(Records begins)

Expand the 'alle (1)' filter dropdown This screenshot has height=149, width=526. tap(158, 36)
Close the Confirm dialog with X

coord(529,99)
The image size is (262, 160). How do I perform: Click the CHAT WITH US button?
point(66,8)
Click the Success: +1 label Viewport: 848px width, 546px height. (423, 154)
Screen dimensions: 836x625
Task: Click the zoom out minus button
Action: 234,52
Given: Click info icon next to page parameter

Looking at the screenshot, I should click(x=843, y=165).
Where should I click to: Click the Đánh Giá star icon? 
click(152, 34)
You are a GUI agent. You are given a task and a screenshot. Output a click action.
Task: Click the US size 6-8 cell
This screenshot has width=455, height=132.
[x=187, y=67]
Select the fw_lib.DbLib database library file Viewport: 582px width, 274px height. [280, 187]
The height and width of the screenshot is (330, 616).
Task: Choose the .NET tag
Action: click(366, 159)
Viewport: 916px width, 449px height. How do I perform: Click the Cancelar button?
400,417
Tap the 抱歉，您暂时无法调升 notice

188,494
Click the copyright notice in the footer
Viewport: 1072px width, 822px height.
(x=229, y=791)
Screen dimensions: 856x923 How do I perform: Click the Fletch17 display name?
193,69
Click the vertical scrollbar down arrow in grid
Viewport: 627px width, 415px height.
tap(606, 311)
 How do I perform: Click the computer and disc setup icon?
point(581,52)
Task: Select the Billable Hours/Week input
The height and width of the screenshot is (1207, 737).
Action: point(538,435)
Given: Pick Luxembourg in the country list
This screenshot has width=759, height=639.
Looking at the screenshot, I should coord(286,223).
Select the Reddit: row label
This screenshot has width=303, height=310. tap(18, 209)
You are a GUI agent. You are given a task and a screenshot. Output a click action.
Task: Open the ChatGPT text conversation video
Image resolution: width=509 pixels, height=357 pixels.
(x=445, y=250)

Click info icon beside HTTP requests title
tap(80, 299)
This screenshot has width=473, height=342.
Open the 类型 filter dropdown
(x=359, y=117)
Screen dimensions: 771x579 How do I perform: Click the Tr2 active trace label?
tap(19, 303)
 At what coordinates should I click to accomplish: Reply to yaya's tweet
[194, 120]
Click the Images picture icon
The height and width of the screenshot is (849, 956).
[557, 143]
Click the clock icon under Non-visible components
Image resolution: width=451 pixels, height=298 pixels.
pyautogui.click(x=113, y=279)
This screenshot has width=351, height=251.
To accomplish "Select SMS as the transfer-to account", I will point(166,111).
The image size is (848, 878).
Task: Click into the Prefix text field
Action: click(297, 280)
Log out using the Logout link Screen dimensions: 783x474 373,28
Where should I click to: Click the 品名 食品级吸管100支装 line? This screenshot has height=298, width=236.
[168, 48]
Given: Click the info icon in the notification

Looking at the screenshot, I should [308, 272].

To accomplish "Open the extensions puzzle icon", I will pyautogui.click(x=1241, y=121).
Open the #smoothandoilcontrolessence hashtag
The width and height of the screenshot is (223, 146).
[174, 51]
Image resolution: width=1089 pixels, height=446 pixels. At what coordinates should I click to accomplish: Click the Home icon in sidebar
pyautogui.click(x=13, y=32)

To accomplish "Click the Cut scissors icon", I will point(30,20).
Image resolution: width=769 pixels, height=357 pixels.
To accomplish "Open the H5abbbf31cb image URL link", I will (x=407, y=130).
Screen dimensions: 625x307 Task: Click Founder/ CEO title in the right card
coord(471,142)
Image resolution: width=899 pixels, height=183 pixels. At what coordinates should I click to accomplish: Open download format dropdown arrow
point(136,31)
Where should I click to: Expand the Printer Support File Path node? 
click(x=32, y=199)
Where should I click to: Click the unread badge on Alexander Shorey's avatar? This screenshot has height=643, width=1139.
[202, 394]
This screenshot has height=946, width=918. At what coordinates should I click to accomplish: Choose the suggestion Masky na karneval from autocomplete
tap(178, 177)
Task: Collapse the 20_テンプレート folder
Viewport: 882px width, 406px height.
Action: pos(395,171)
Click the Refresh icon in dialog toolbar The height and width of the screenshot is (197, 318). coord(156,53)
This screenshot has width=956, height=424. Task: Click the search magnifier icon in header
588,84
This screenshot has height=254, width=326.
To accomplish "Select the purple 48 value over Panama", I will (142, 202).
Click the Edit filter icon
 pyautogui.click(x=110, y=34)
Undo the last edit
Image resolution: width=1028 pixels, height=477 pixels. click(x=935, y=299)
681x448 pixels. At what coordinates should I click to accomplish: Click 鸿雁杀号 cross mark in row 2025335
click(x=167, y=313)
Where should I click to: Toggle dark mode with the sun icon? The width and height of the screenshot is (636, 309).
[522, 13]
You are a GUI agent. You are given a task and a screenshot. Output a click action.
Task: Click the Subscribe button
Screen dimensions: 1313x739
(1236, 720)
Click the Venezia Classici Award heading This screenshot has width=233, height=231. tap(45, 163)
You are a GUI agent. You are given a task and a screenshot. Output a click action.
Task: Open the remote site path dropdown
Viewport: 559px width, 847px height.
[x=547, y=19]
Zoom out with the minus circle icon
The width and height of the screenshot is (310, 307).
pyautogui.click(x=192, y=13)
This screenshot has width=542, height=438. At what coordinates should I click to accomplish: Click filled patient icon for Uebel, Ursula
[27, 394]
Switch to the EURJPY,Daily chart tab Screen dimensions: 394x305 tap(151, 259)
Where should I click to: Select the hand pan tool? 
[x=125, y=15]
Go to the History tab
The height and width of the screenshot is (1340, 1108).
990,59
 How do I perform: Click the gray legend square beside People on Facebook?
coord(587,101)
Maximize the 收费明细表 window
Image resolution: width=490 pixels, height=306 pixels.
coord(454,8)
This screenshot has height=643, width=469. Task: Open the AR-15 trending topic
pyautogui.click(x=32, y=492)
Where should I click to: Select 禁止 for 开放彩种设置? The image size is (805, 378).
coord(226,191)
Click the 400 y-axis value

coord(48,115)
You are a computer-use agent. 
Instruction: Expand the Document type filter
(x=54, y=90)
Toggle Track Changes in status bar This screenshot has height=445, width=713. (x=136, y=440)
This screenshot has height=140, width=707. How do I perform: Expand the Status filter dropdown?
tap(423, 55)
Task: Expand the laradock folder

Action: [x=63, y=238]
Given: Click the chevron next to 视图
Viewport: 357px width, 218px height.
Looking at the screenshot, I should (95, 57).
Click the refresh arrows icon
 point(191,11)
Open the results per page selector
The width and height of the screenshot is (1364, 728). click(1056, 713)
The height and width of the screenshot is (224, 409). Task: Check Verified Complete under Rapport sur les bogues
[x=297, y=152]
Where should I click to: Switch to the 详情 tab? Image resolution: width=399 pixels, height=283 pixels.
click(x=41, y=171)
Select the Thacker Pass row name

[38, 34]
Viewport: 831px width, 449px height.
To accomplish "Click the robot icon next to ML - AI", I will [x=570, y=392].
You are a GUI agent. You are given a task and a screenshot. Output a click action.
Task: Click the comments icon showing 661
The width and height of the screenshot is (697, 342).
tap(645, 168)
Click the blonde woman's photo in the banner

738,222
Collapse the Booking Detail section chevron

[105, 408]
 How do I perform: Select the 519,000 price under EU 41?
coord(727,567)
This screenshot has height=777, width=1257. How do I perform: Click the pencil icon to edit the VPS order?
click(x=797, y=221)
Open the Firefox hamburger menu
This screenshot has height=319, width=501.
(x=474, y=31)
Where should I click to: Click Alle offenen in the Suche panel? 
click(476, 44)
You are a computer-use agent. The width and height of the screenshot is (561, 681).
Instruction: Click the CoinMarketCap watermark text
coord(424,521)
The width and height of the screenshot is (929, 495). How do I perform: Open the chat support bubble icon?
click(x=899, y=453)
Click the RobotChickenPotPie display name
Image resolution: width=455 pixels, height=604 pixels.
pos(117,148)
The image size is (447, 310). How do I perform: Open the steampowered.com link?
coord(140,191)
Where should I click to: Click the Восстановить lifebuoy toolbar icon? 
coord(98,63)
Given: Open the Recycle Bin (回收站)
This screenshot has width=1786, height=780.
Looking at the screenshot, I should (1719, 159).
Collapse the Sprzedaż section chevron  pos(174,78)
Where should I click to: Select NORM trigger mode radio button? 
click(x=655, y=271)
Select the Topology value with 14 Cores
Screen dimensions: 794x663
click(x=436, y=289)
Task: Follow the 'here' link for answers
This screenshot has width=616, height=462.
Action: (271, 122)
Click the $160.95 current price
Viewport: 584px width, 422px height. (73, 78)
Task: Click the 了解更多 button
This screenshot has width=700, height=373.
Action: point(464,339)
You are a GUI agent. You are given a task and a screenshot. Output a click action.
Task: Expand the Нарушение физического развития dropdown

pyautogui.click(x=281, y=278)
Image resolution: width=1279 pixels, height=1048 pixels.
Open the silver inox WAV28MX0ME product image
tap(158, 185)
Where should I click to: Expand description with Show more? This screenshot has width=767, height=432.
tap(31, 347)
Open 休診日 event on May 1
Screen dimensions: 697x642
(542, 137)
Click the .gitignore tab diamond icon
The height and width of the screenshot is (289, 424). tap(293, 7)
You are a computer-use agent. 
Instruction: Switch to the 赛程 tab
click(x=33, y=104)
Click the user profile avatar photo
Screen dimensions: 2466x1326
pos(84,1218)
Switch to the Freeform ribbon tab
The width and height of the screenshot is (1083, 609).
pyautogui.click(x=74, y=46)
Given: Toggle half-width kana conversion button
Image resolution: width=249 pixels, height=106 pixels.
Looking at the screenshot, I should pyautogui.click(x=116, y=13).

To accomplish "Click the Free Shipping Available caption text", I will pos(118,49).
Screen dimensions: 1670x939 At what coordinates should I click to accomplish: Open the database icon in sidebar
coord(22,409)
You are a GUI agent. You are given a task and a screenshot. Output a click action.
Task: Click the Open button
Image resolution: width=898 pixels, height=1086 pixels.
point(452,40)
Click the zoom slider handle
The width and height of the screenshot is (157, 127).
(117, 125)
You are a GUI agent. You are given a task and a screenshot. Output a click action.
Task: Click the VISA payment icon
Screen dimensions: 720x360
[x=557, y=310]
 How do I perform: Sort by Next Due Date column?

(Records ends)

- Exercise prompt -
Would you retype the lines above from the one with "The width and height of the screenshot is (223, 146)." down to the one with "Click the Refresh icon", word for word, both ends included and no other lines?

- Solution below -
The width and height of the screenshot is (223, 146).
[174, 51]
Image resolution: width=1089 pixels, height=446 pixels. At what coordinates should I click to accomplish: Click the Home icon in sidebar
pyautogui.click(x=13, y=32)

To accomplish "Click the Cut scissors icon", I will point(30,20).
Image resolution: width=769 pixels, height=357 pixels.
To accomplish "Open the H5abbbf31cb image URL link", I will (x=407, y=130).
Screen dimensions: 625x307 Task: Click Founder/ CEO title in the right card
coord(471,142)
Image resolution: width=899 pixels, height=183 pixels. At what coordinates should I click to accomplish: Open download format dropdown arrow
point(136,31)
Where should I click to: Expand the Printer Support File Path node? 
click(x=32, y=199)
Where should I click to: Click the unread badge on Alexander Shorey's avatar? This screenshot has height=643, width=1139.
[202, 394]
This screenshot has height=946, width=918. At what coordinates should I click to accomplish: Choose the suggestion Masky na karneval from autocomplete
tap(178, 177)
Task: Collapse the 20_テンプレート folder
Viewport: 882px width, 406px height.
Action: pos(395,171)
Click the Refresh icon in dialog toolbar The height and width of the screenshot is (197, 318). coord(156,53)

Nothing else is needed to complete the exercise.